Aquí me vengo a quejar ¡de una vez por todas! Es que siempre me la banque, mudito, pues, después de todo, esas pelotudeces que inventaban los imbéciles padres de niños que (¡pobres!) serán imbéciles también; esas formas de demonizarme, como si yo hubiera cometido miles de delitos, como si los niños fueran mi festín, como decía, después de todo, esas estupideces me dieron una identidad, una vida social. No la real, no la que yo quería, pero por lo menos yo estaba en el mapa. Yo era alguien. Casi un munstro, si. Pero alguien en fin.

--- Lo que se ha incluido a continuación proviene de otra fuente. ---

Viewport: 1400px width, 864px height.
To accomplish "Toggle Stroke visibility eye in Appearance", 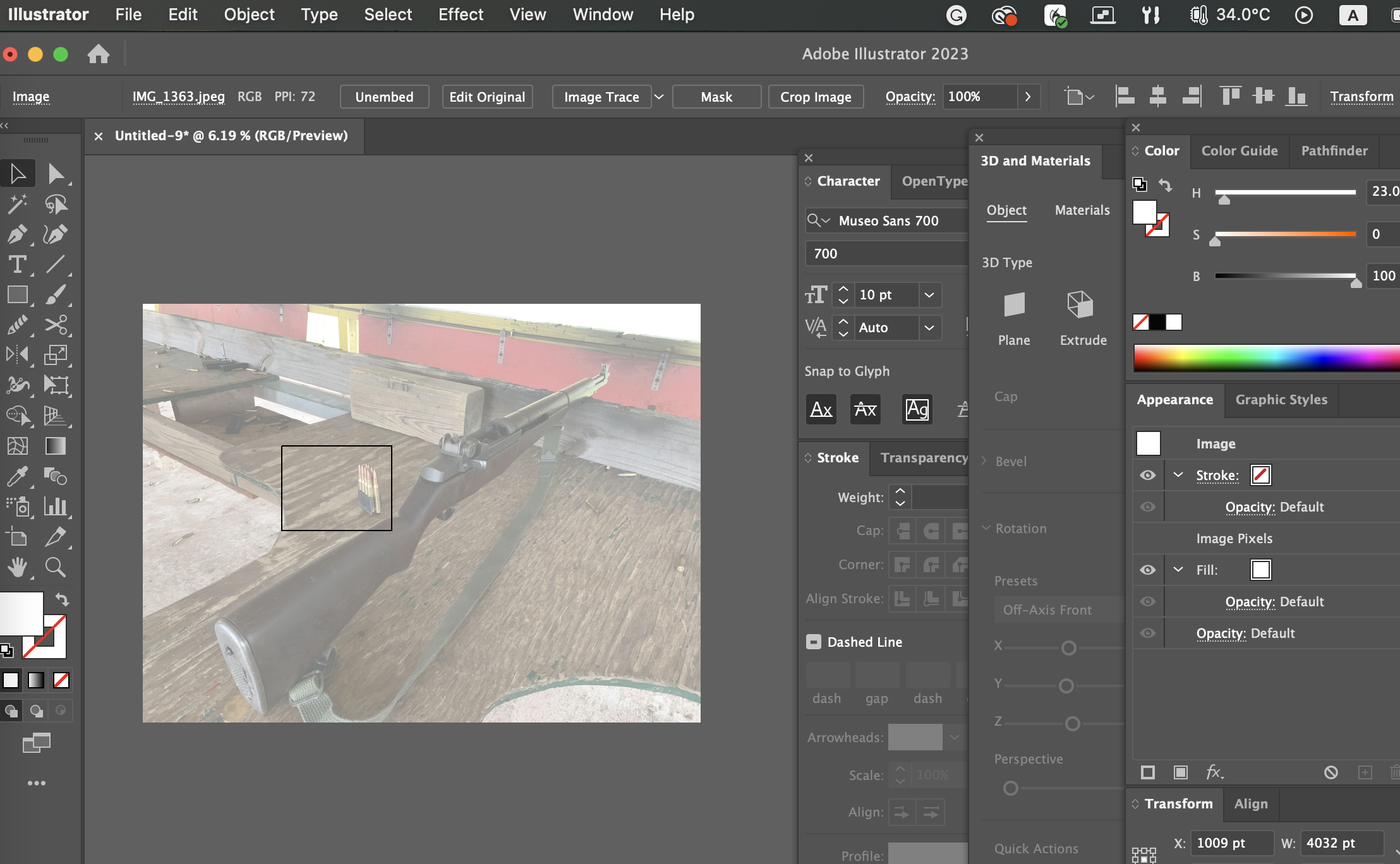I will click(1148, 475).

Por eso me quedaba calladito. Más que rajar unas puteaditas… calenturas del momento… yo me bancaba mi rol en la orquesta, me bancaba el prejuicio estúpido que todos tenían sobre mí. Me etiquetaron, hijos de puta, por el sólo hecho de llevar en mi hombro una bolsa que no era transparente. Tuvieron un imaginario malaleche. Lejos de pensar que ahí llevaba un abrigo o un cacho de pan, llegaron a decir hasta la grandísima barbaridad de que conservaba un hueso de cada niño que había ingerido. Como si los niños tuvieran buen sabor…
Nunca al verme contemplaron un alma, como la de todos.

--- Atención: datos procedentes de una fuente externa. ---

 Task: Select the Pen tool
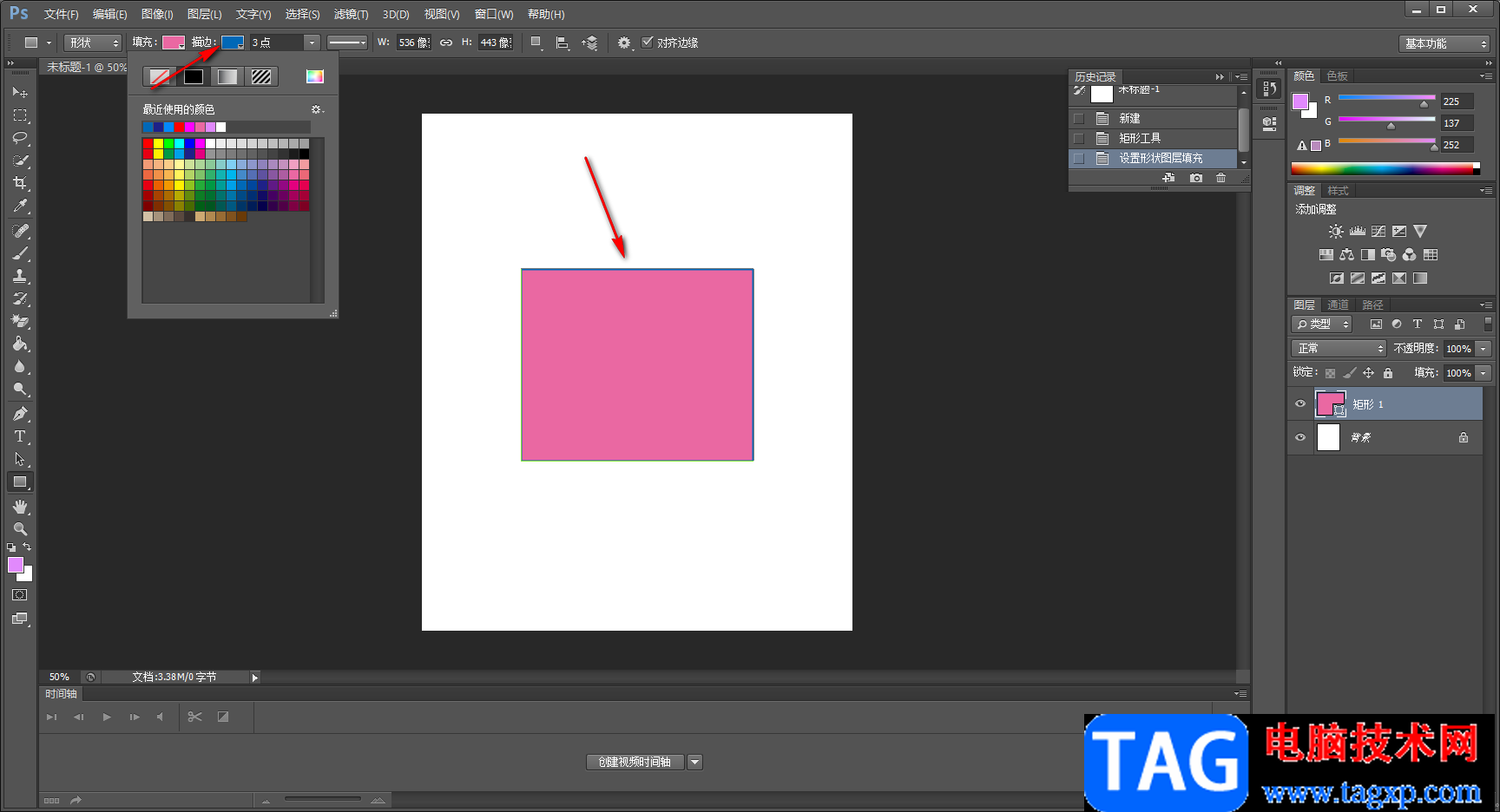pyautogui.click(x=20, y=414)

Claro, de eso nunca me quejé. Tuve esa paciencia… que se alimentaba del reconocimiento, obvio. Del algo es algo. De decir “bue… demonio y todo, por lo menos existo”.
Pero hoy, recién hoy, estallo. ¿Y a causa de qué? Con toda la bronca que acumulé en mis años de mayor protagonismo ¿Por qué recién hoy vengo a explotar?

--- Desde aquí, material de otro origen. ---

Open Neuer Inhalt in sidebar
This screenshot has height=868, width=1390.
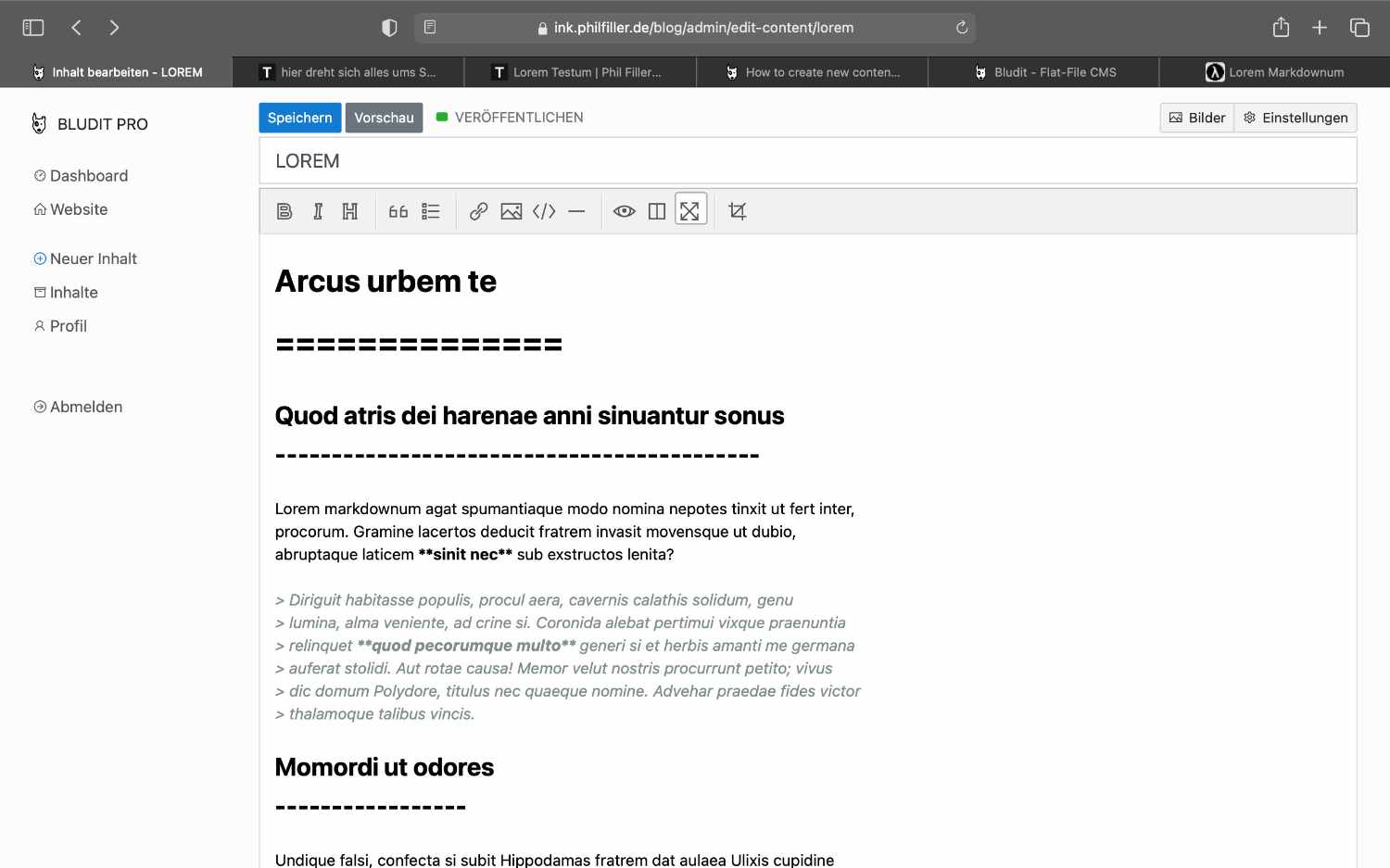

Y es por esto: se han olvidado de mi existencia. Me han desaparecido. Las nuevas tecnologías me borraron. Los niños siguen sin dormir la siesta, pero hoy no se revelan como antaño. No se escapan a la calle tras el almuerzo. Hoy se quedan frente al computador, donde no hay cucos. Horas y horas sin jugar con el corazón. Y yo que no existo, que desaparecí. Y estoy pensando seriamente en reinventarme, convertirme en un temible virus invasor de las redes sociales y de los juegos en red.
Porque yo, el “malvado” viejo de la bolsa, desaparecí, así como las bolitas o las escondidas.